WORK TO BE COMPLETED: Copy out the records word for word, starting at the line that contains "Identify the location of actions-label: Actions." and ending after the line that contains "app-meta: 版本 ｜杭州网易雷火". Leave out the pictures.
----- GIVEN DATA
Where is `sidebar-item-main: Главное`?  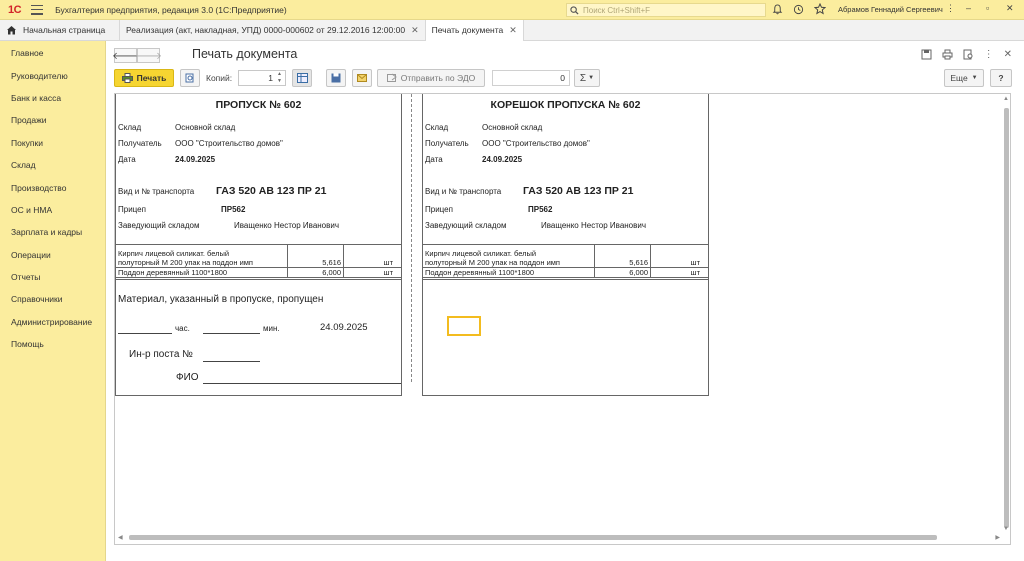 sidebar-item-main: Главное is located at coordinates (52, 53).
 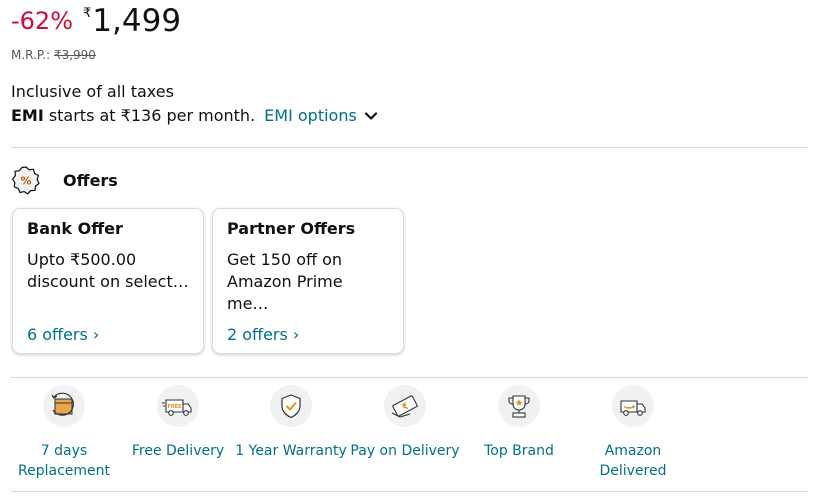 I want to click on feature-label: Top Brand, so click(x=519, y=451).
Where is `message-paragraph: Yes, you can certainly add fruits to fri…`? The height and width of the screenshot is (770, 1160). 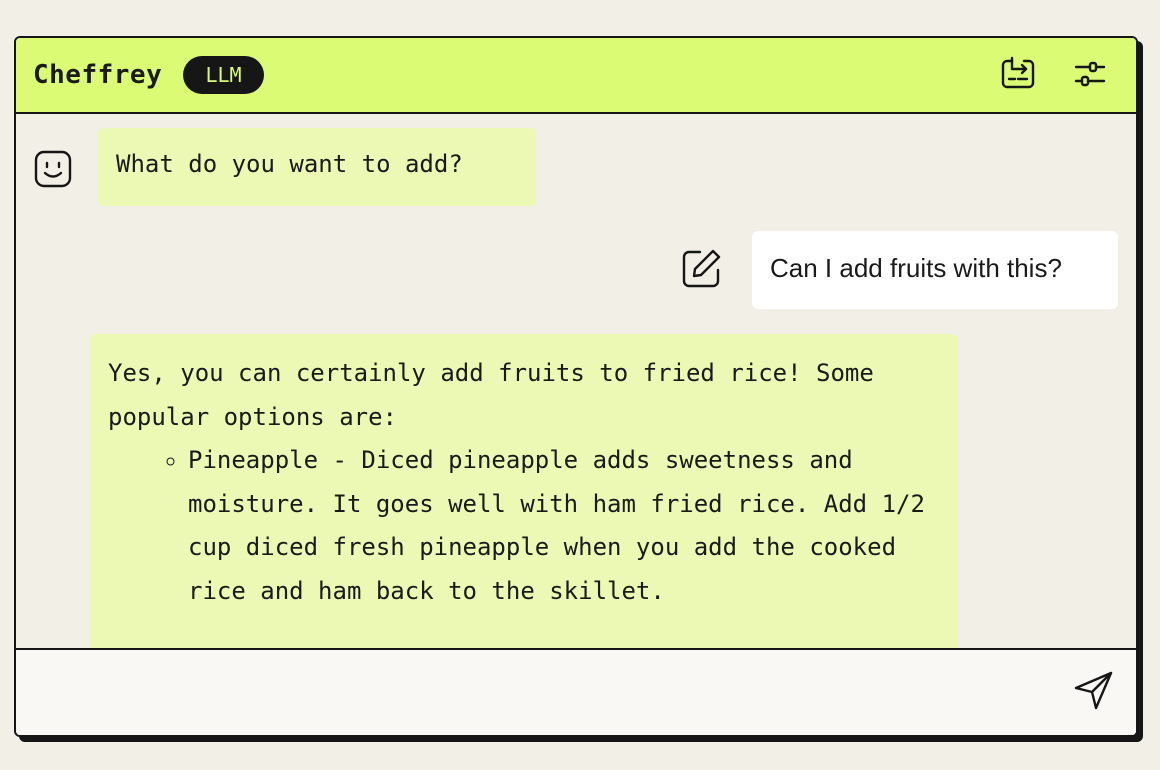
message-paragraph: Yes, you can certainly add fruits to fri… is located at coordinates (491, 395).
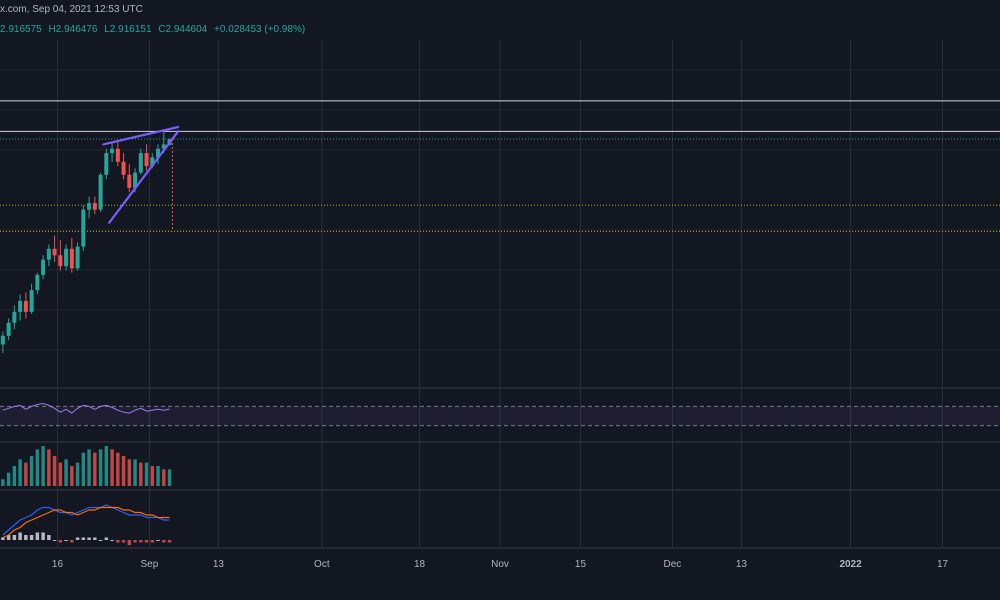  I want to click on x-tick-label: 15, so click(581, 564).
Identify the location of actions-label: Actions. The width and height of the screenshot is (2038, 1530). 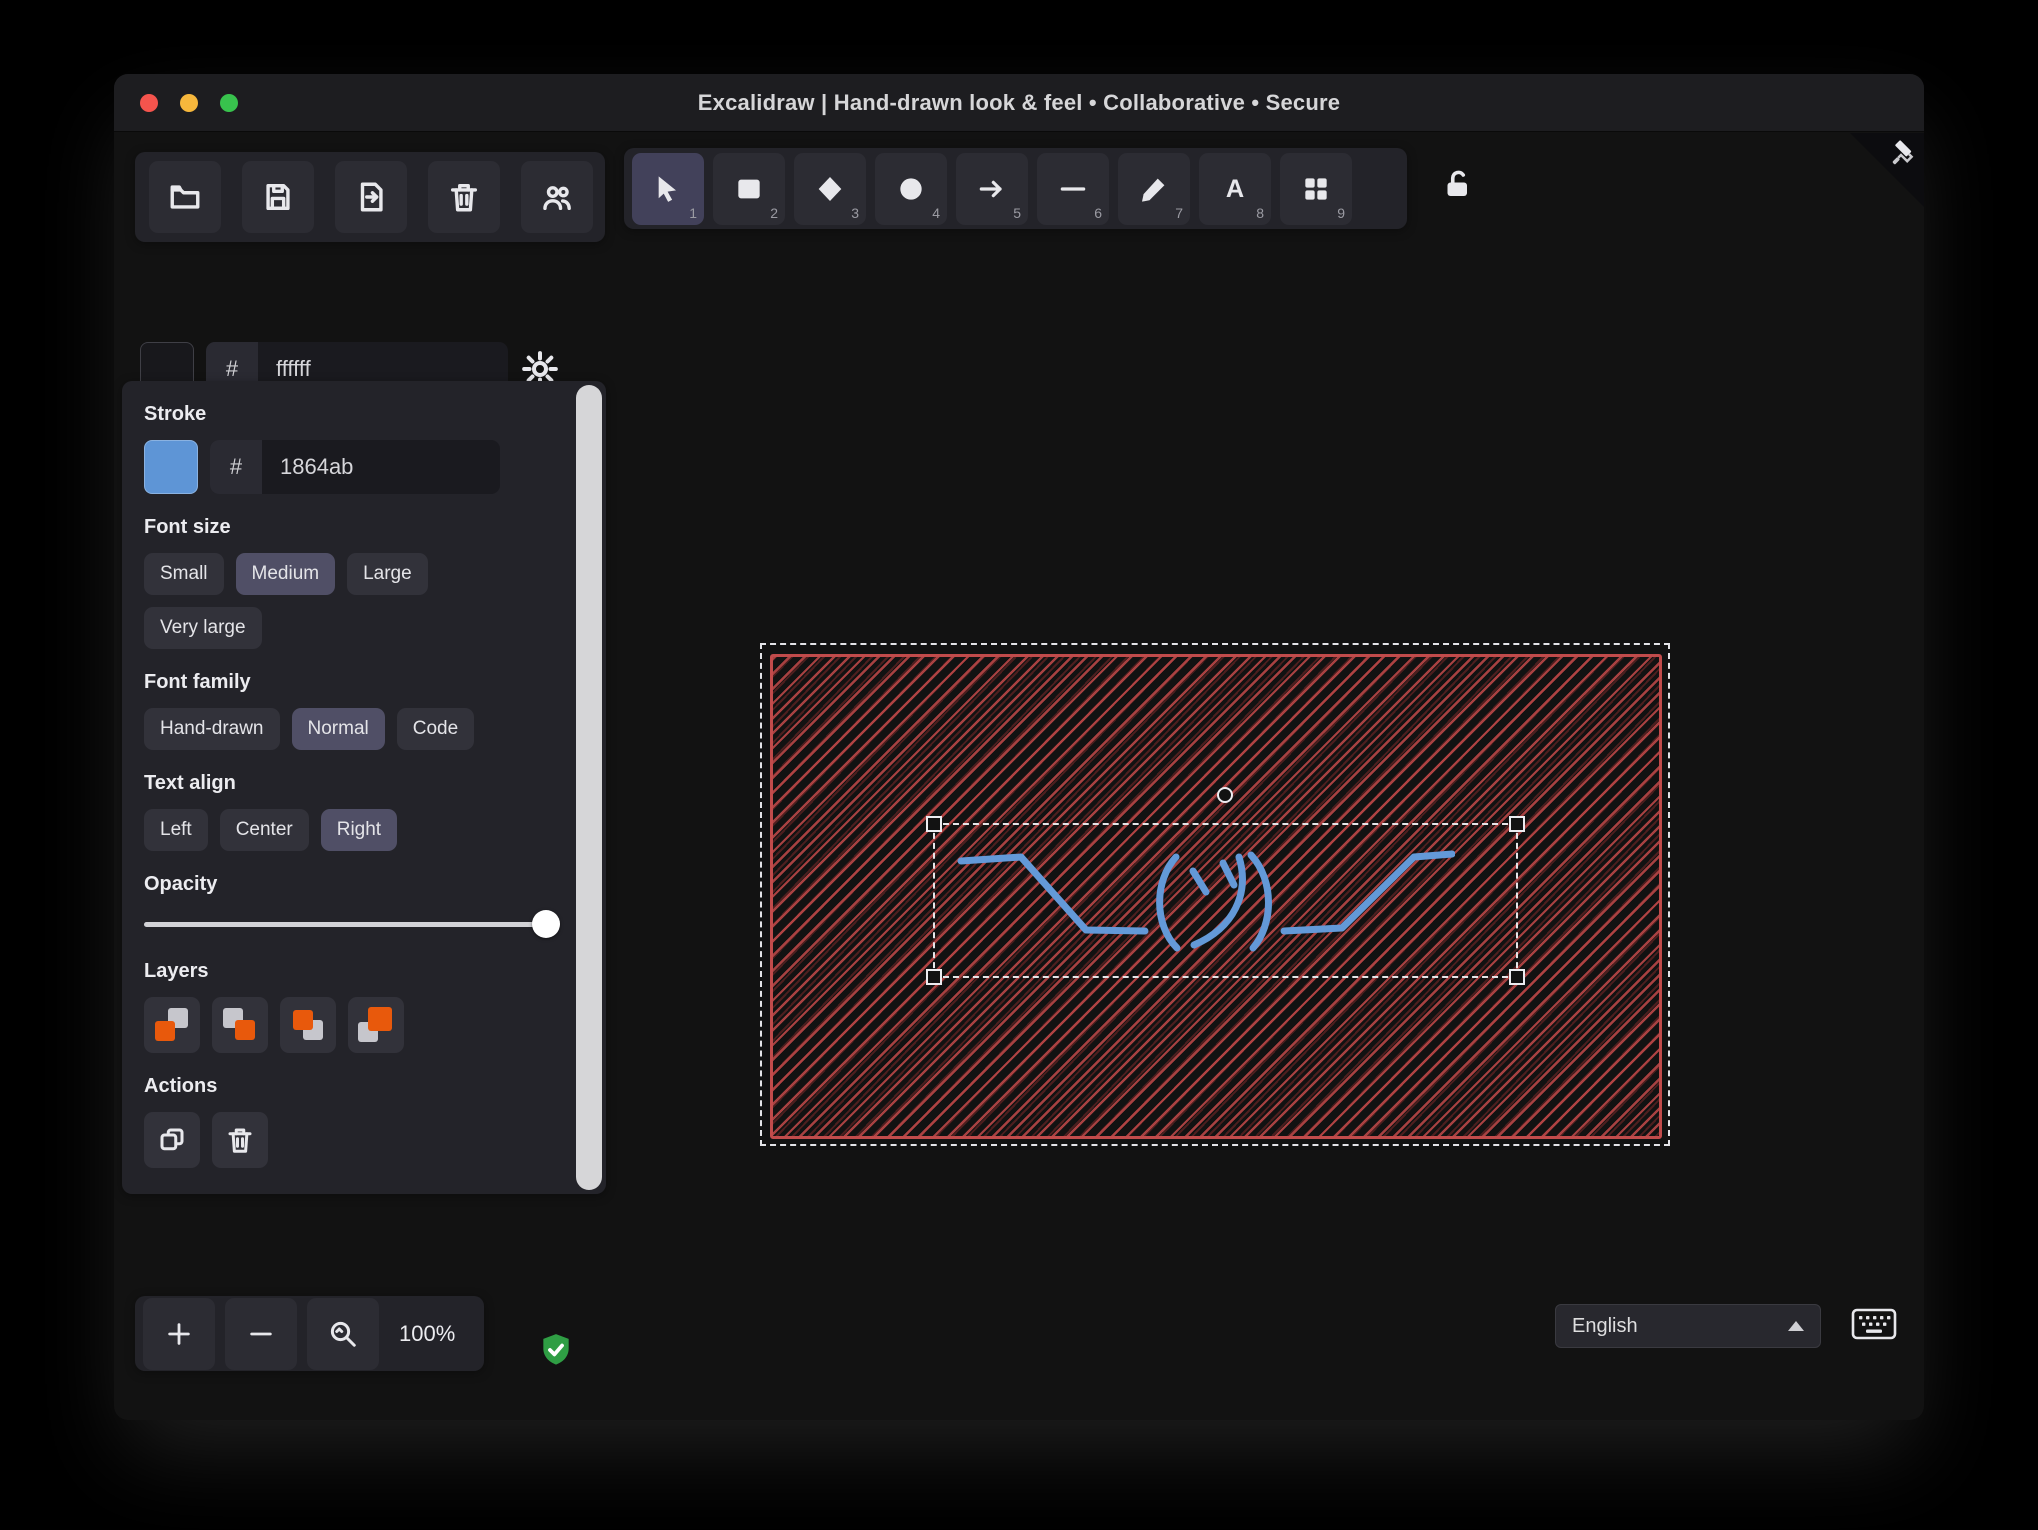
(181, 1086).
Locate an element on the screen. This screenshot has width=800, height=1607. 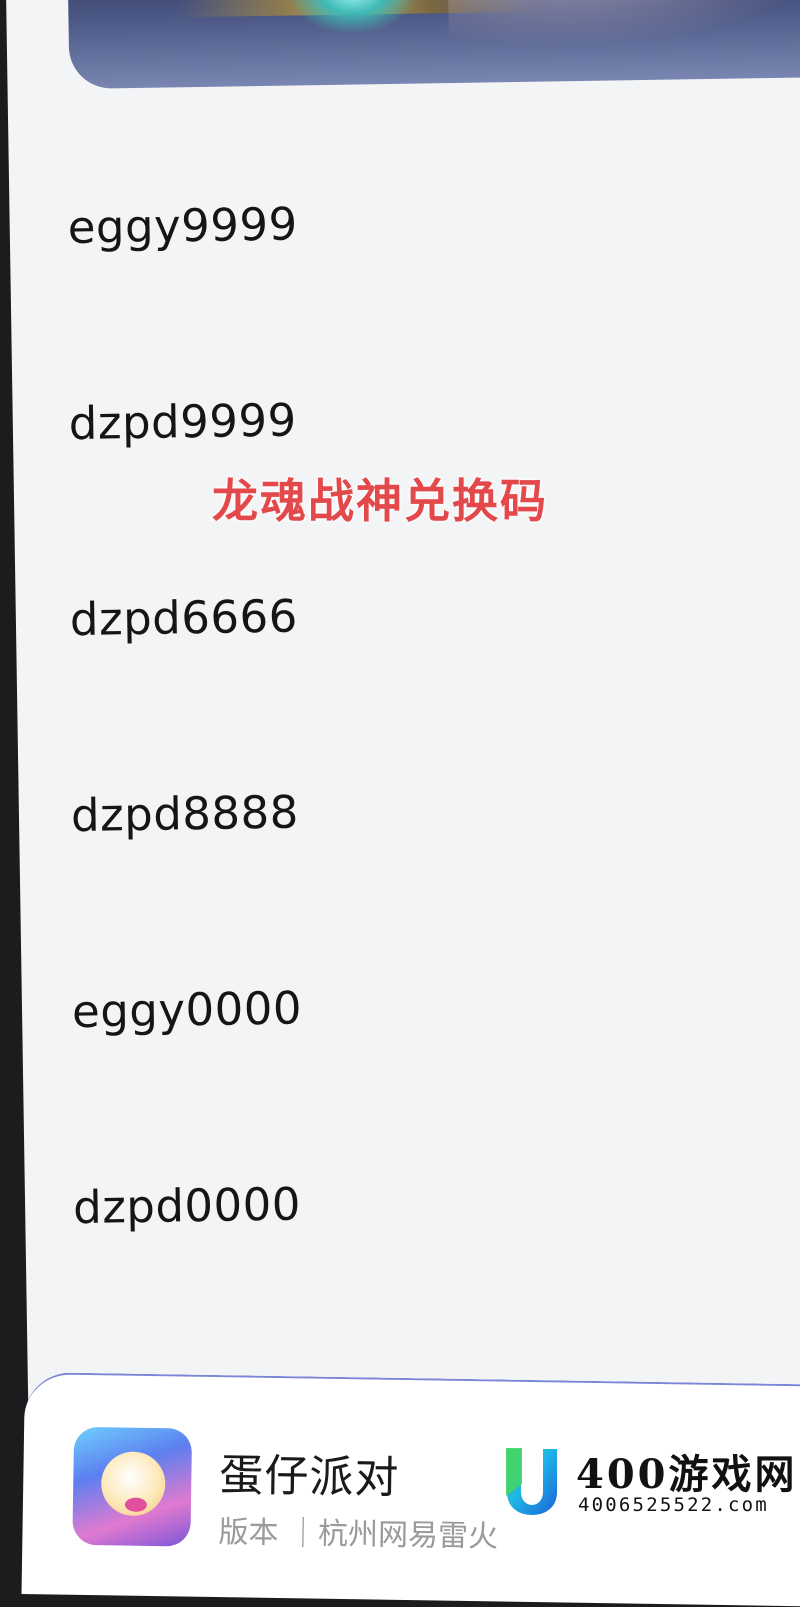
app-meta: 版本 ｜杭州网易雷火 is located at coordinates (358, 1535).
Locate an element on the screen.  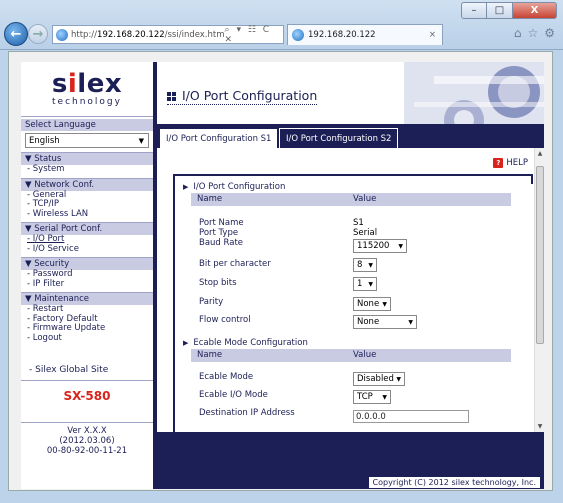
toolbar-icons: ⌂ ☆ ⚙ is located at coordinates (534, 33).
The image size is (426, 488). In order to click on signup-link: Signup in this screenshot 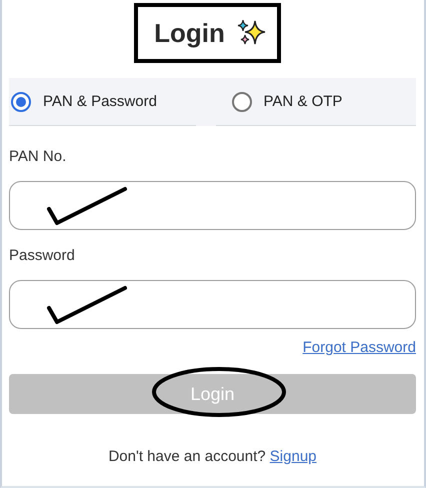, I will do `click(294, 456)`.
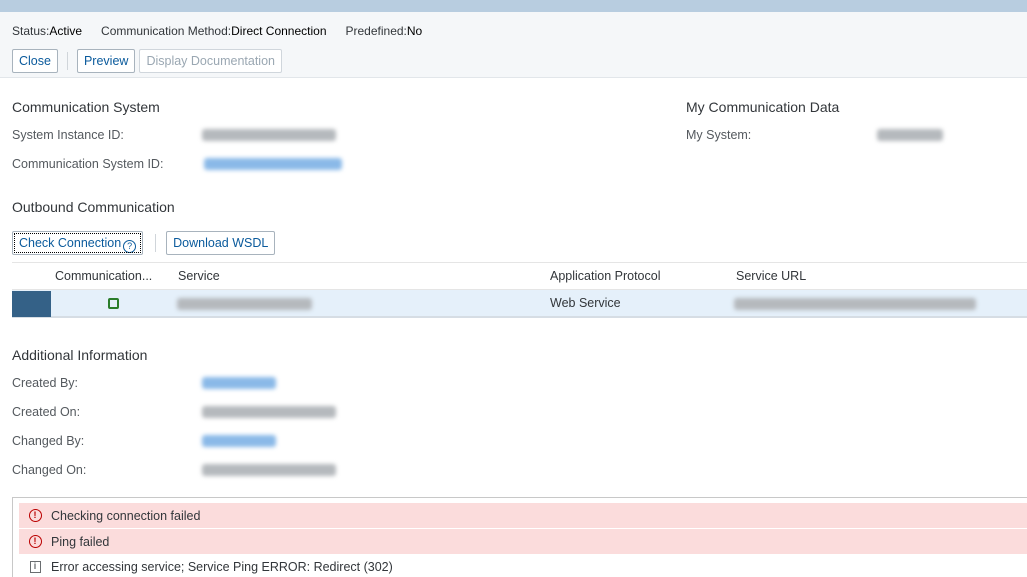  Describe the element at coordinates (269, 135) in the screenshot. I see `system-instance-value` at that location.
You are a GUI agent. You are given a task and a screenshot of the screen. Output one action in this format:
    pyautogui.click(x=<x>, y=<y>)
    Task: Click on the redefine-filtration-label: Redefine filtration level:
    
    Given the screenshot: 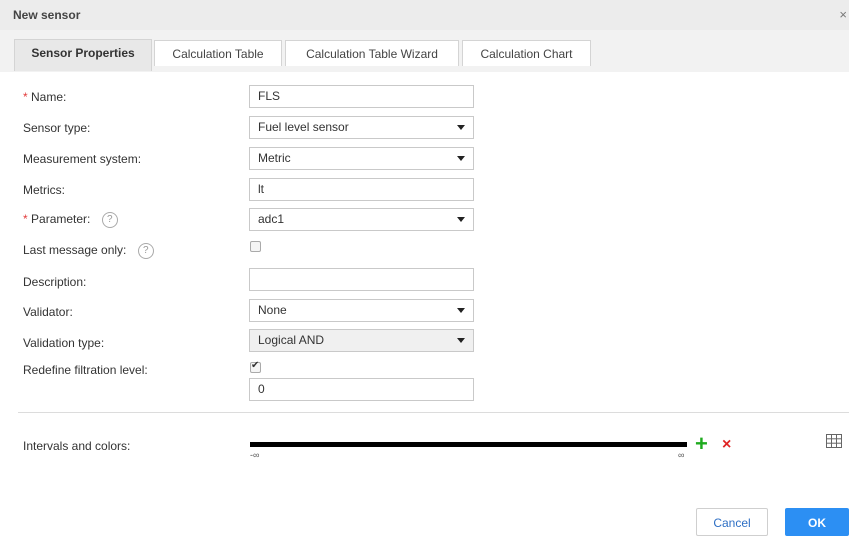 What is the action you would take?
    pyautogui.click(x=86, y=370)
    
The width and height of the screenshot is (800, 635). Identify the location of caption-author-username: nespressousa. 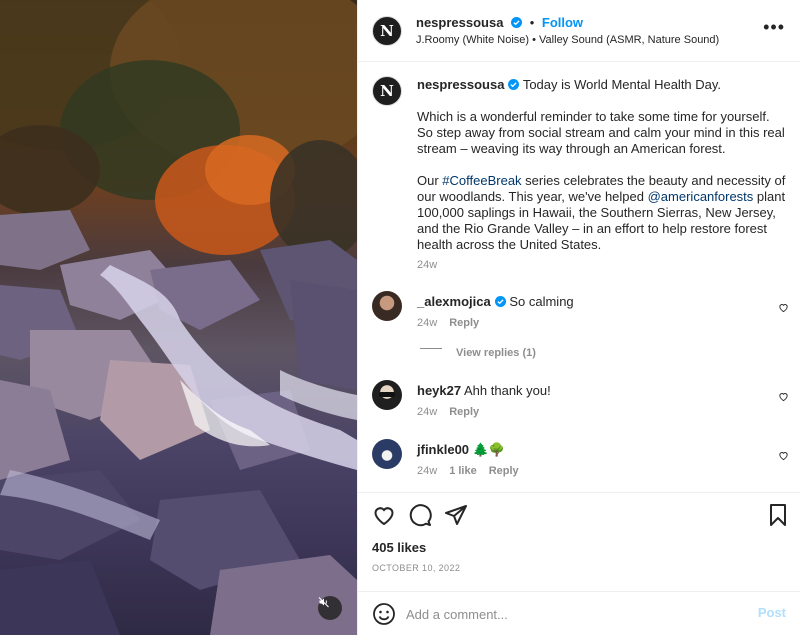
(460, 84).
----------
RESULT OF THE EXERCISE:
Identify the location of actions-label: Actions. The width and height of the screenshot is (2038, 1530). 
(181, 1086).
Locate an element on the screen. This screenshot has width=800, height=1607. 
app-meta: 版本 ｜杭州网易雷火 is located at coordinates (358, 1535).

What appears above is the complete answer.